On the morning of our visit at exactly 10:30, a cadet burst through the barrack doors and began to bellow, “Waaaaake uuuuup!” (Many cadets had slept in since they were given permission to do so.) M turned to us and said, “That’s my alarm too; I better get going. I need to get ready and dress in my blues. We’ll meet for lunch at noon in the mess hall.”
I couldn’t wait to see him again, and finally around 11:30 cadets began to arrive in the courtyard. They seemed to be gathering in specific locations within the courtyard, each dressed impeccably in their winter blues. (Since M arrived to the academy late in the semester, his navy jacket was not ready for him yet, so he would be wearing everything but his jacket.) And knowing that M would not be in his navy jacket, I figured it would be easy to spot him approaching the courtyard.
I noticed a tall young man walking swiftly, wearing uniform – minus the jacket, from the direction of his barracks. I turned to my husband and son K, “That looks like him, but that boy is walking too fast to be him. That’s not the way he walks.” We continued to search, but soon my eyes went back to the boy walking tall, quickly, and soldier-like.

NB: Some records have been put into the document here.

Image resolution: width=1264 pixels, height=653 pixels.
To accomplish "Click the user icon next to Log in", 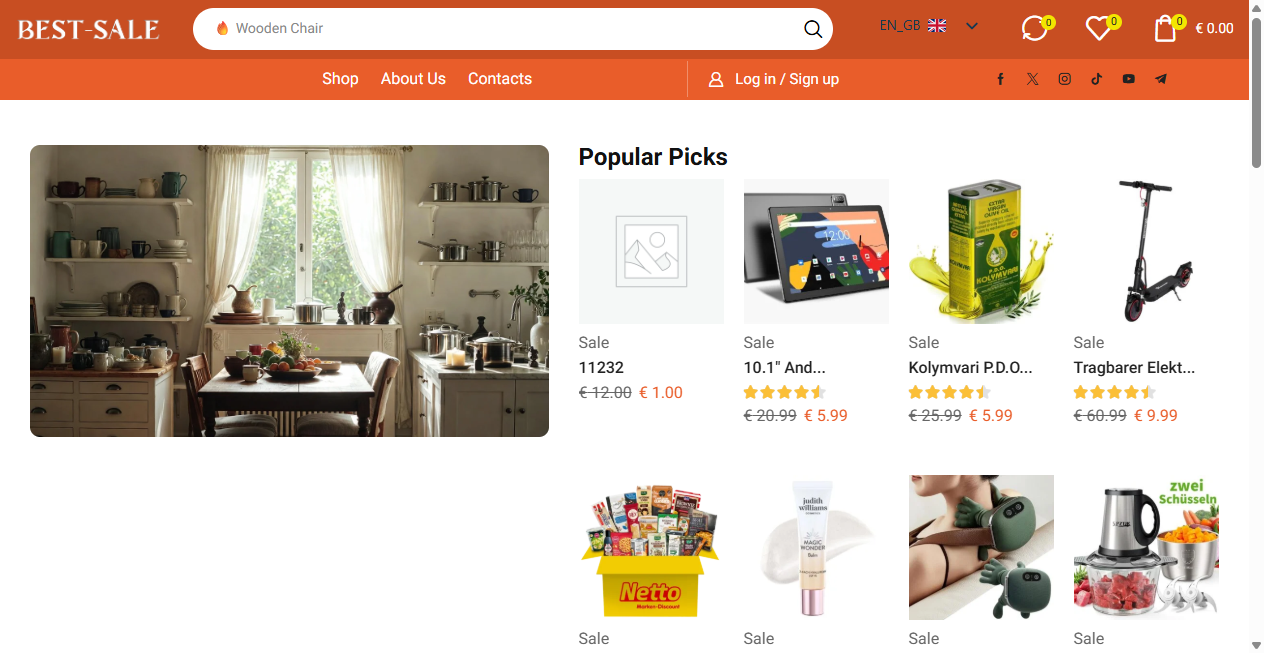I will 716,78.
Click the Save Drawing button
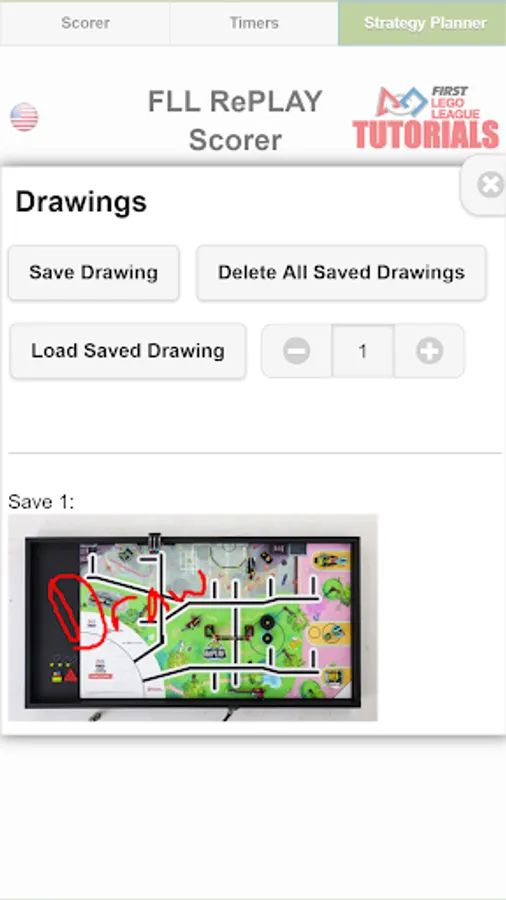 tap(94, 273)
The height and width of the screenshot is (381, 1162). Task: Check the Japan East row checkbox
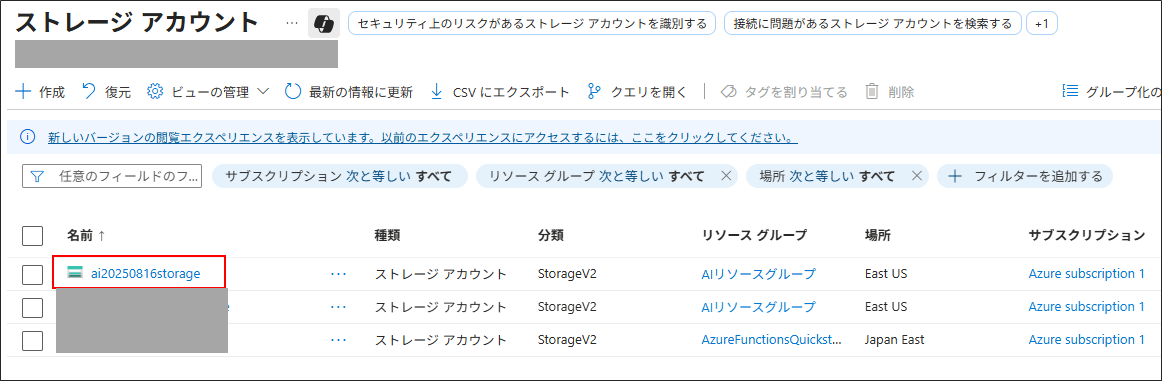click(x=33, y=340)
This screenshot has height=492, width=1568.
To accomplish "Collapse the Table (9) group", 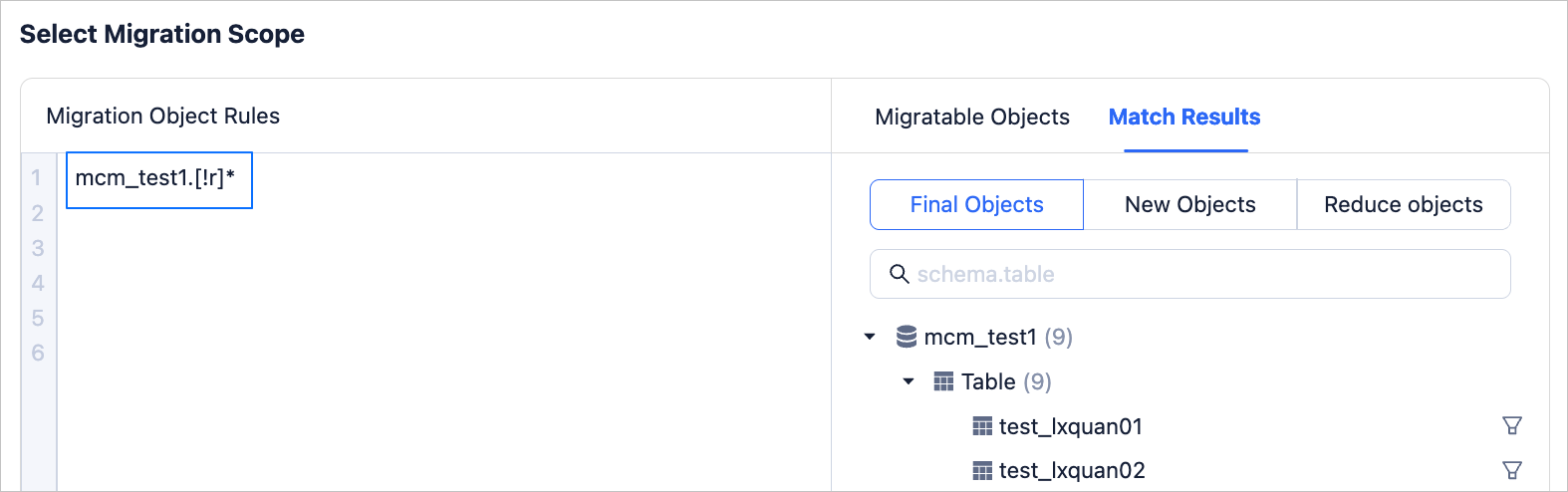I will coord(909,381).
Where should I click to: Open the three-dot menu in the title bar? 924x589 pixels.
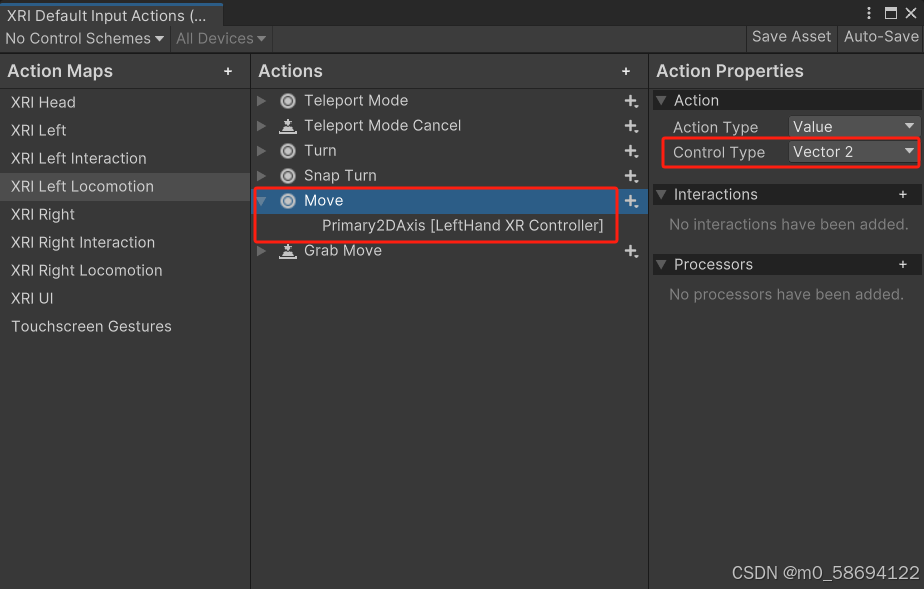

It was him, and I was stunned. In fact, we were all stunned. How is his body moving like that? The body I know to be his moves slowly, with shoulders that are a bit hunched, and has a head that seems to bob back and forth with every slow step. This was incredible.
Soon the drums began to echo off the buildings, and the cadets, including my own son, began their fancy footwork. This was better than watching him take his first steps when he was a baby. The ceremonial beating of the drum, the rhythmic chants of the cadets, and my son taking his first steps brought tears to my eyes. I was watching him take his first steps all over again.